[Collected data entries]

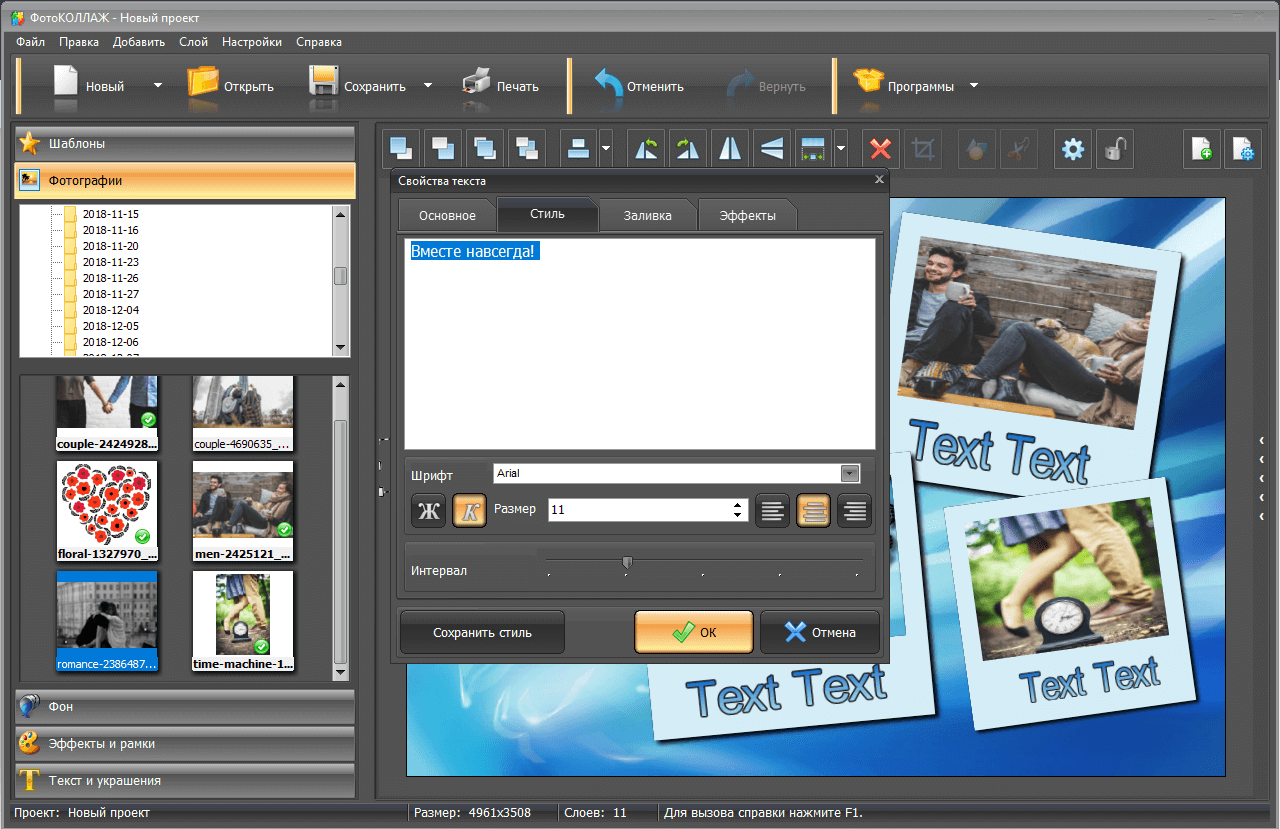Flip layer horizontally with mirror icon

(730, 150)
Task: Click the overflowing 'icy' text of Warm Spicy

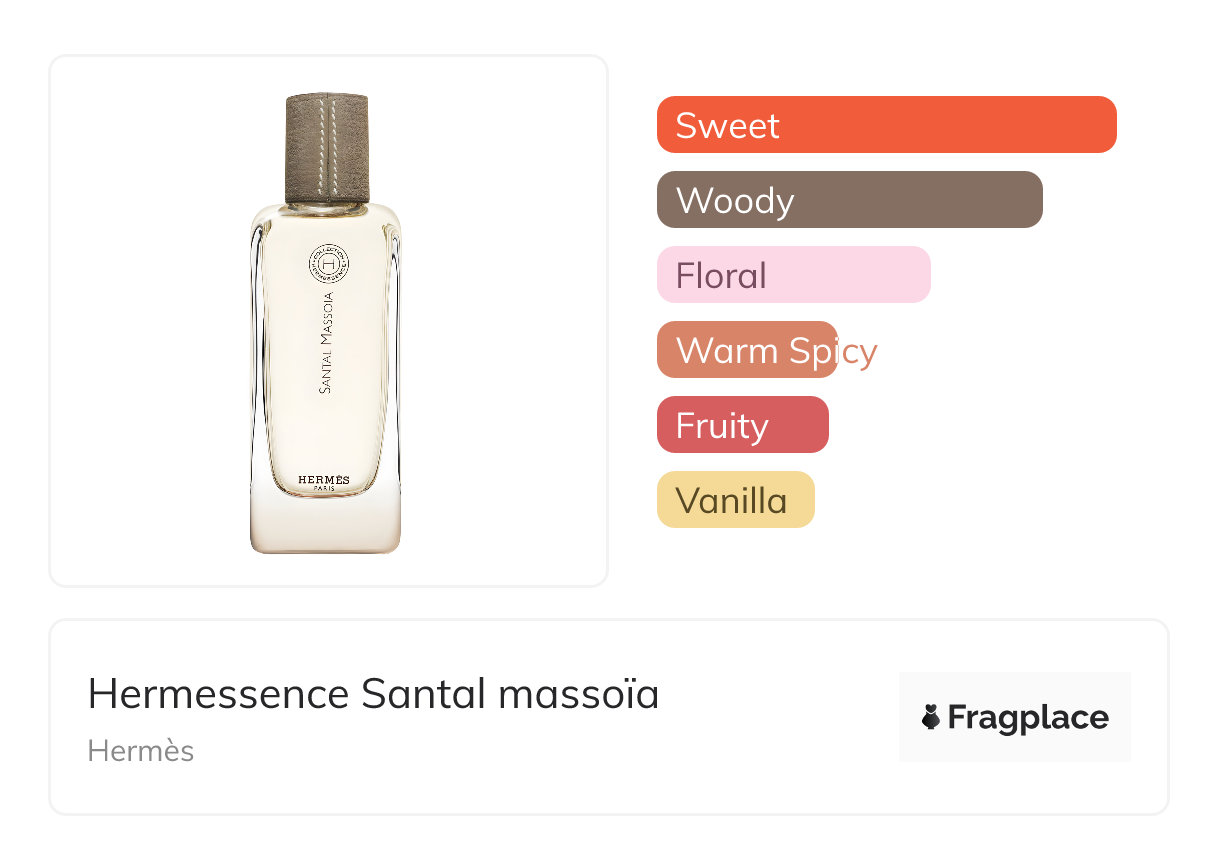Action: coord(858,351)
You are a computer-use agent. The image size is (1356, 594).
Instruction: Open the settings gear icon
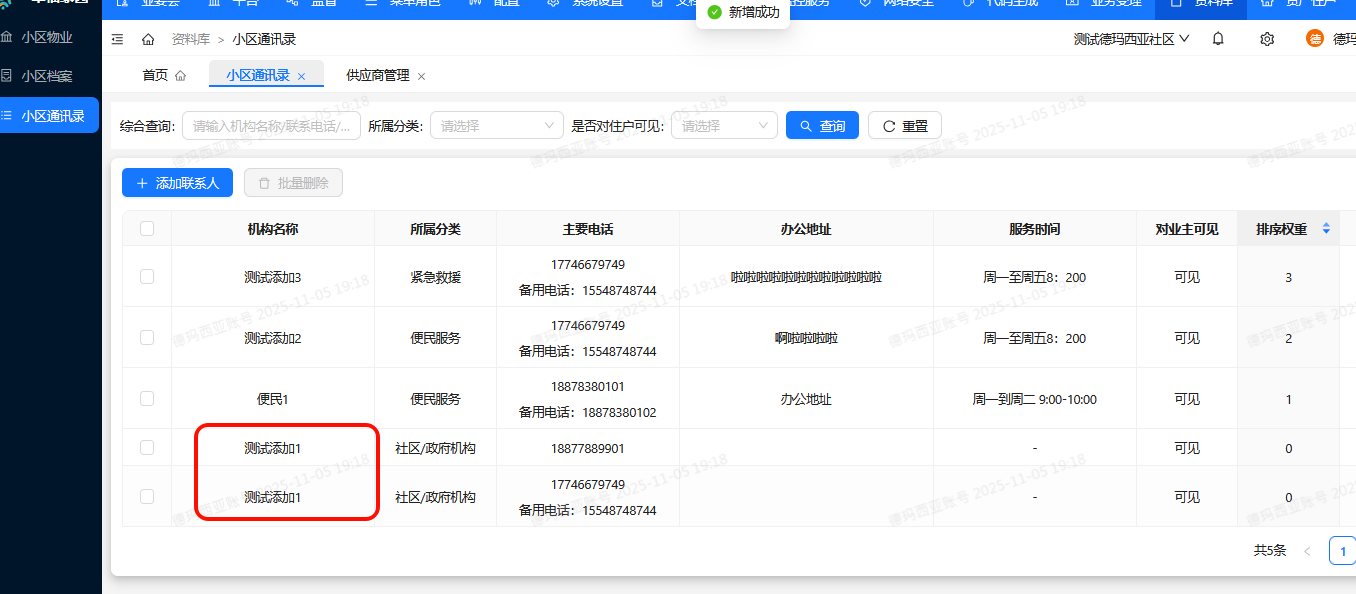click(1267, 39)
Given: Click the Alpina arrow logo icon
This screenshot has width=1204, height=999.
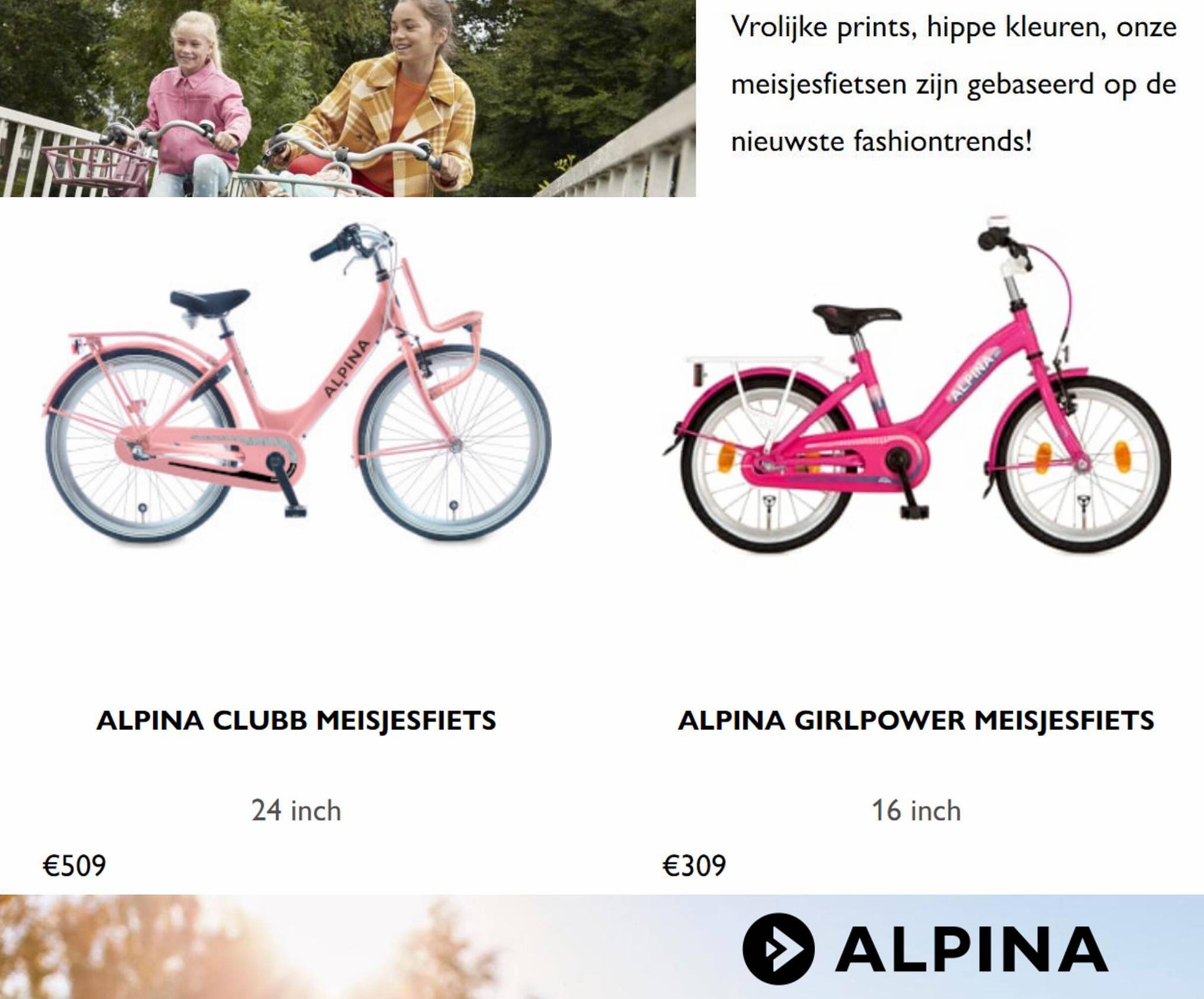Looking at the screenshot, I should 778,949.
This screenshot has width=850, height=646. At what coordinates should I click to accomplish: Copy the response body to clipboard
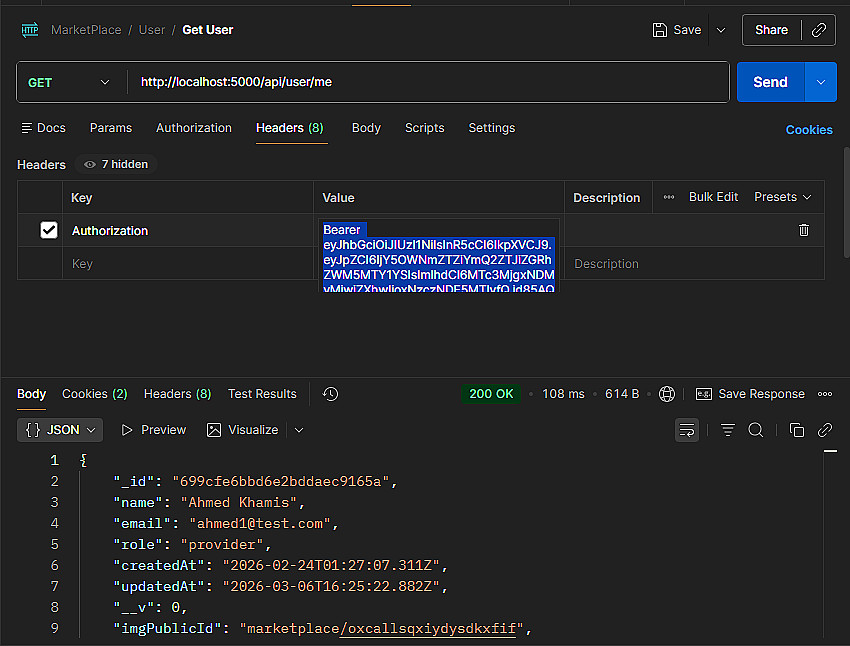pos(796,430)
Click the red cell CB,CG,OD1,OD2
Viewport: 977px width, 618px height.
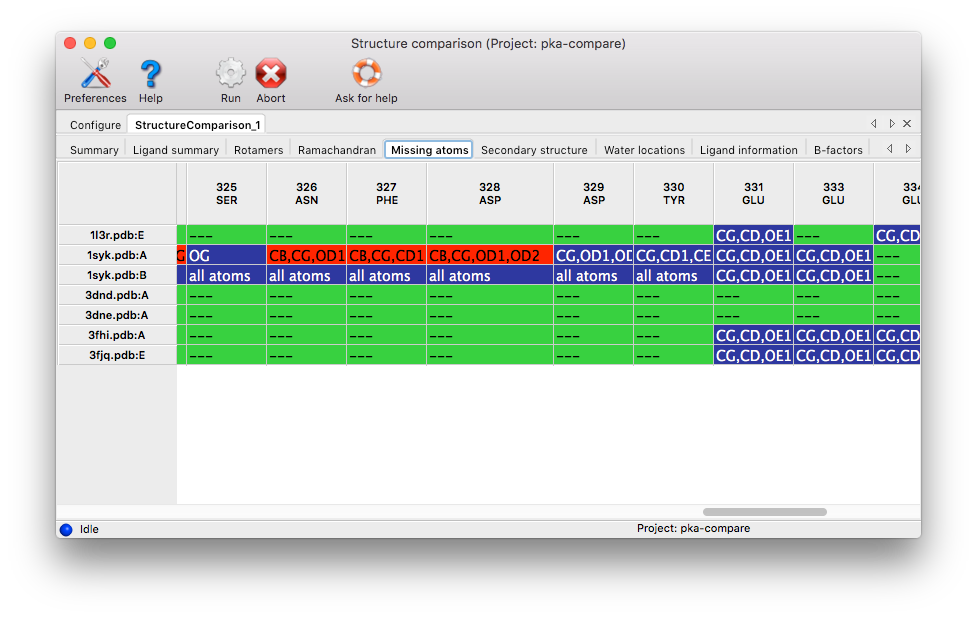pos(489,256)
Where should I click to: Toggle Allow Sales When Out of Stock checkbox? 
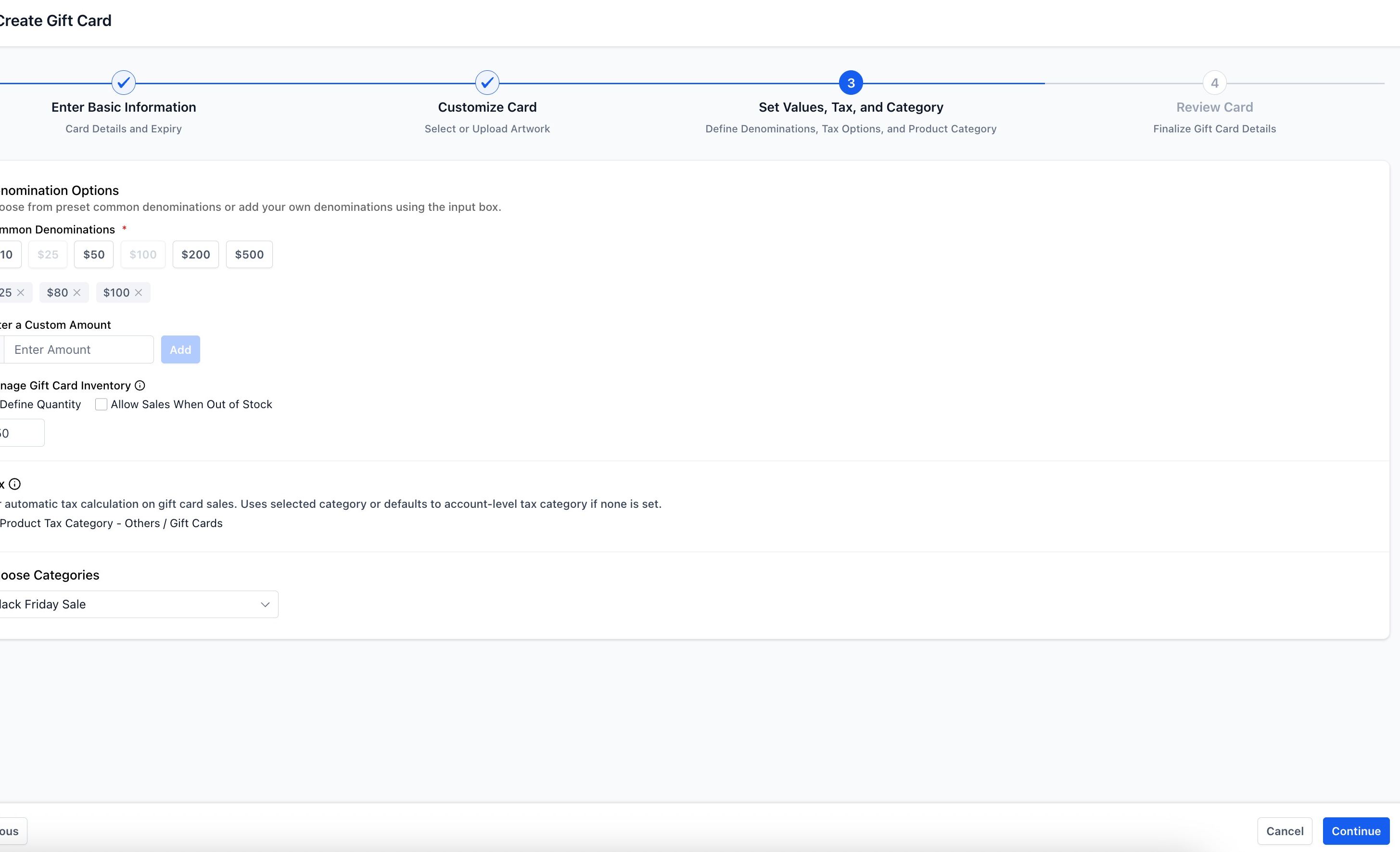(101, 404)
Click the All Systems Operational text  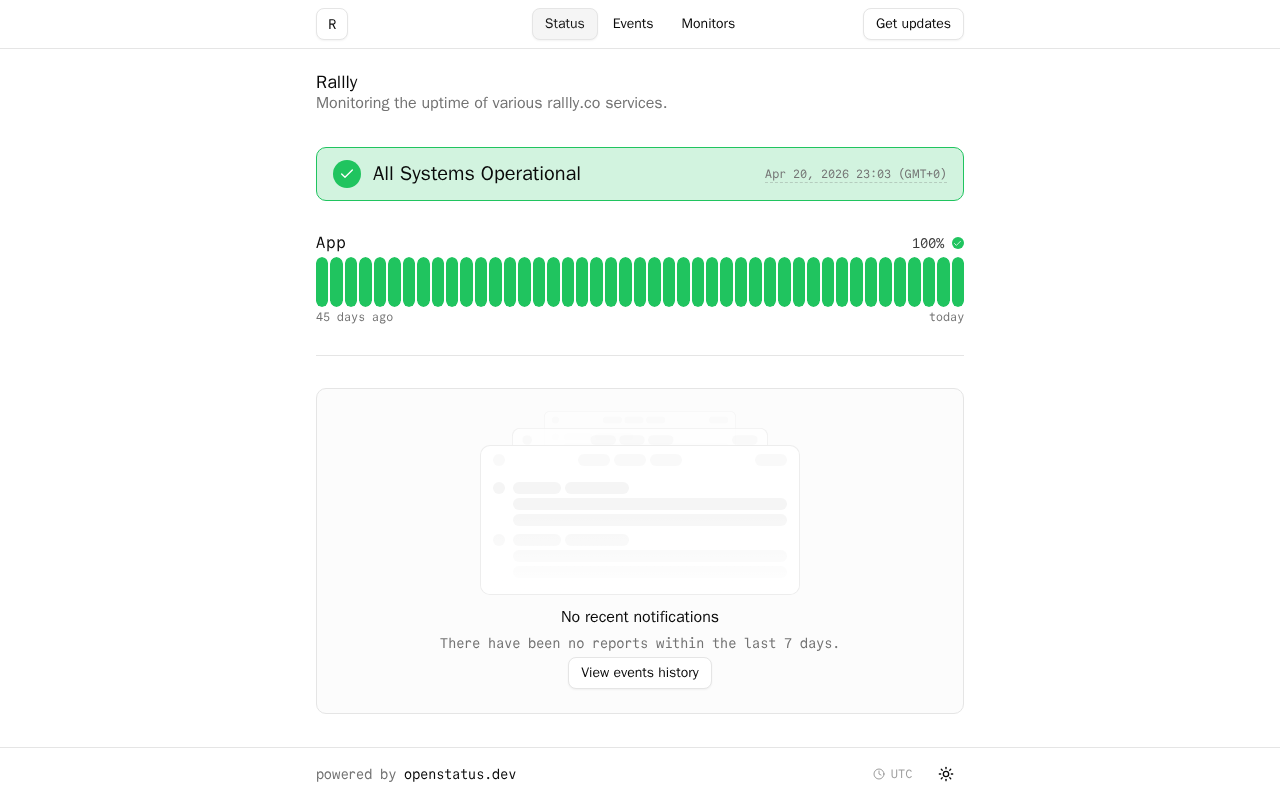pos(476,174)
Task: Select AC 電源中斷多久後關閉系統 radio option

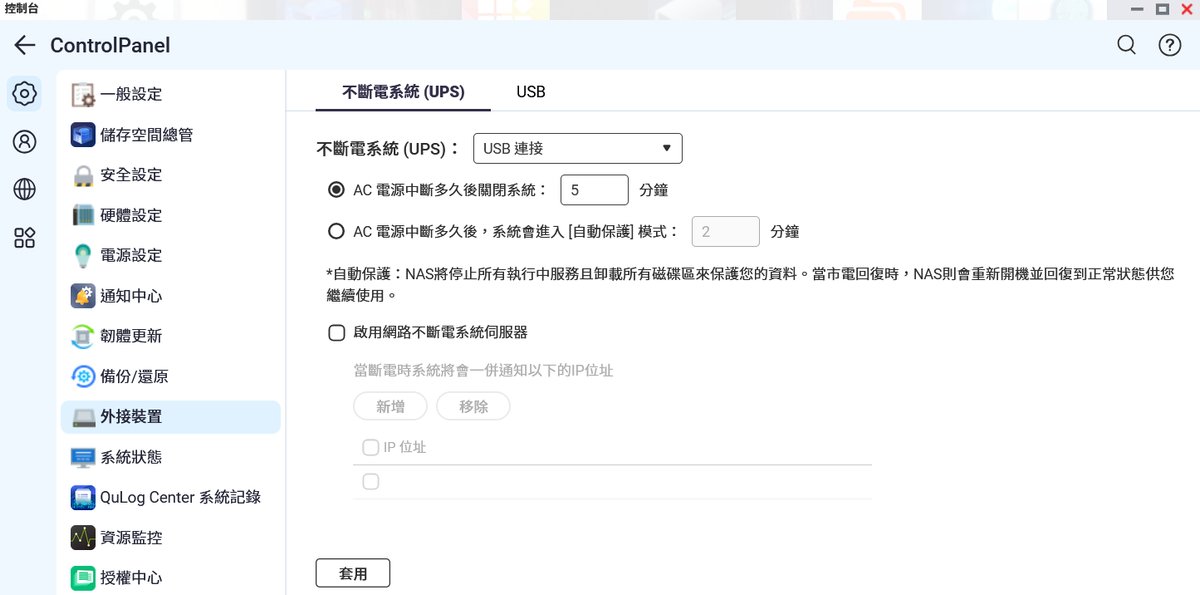Action: click(336, 190)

» Work instruction
Copy out the lines above from the line containing "This screenshot has width=1204, height=999." through the line containing "Click the red cell CB,CG,OD1,OD2", exactly, and keep the pictures out.

» Response to the exercise
This screenshot has width=1204, height=999.
Looking at the screenshot, I should 778,949.
This screenshot has width=850, height=646. At what coordinates should I click to accomplish: Copy the response body to clipboard
pos(796,430)
Click the red cell CB,CG,OD1,OD2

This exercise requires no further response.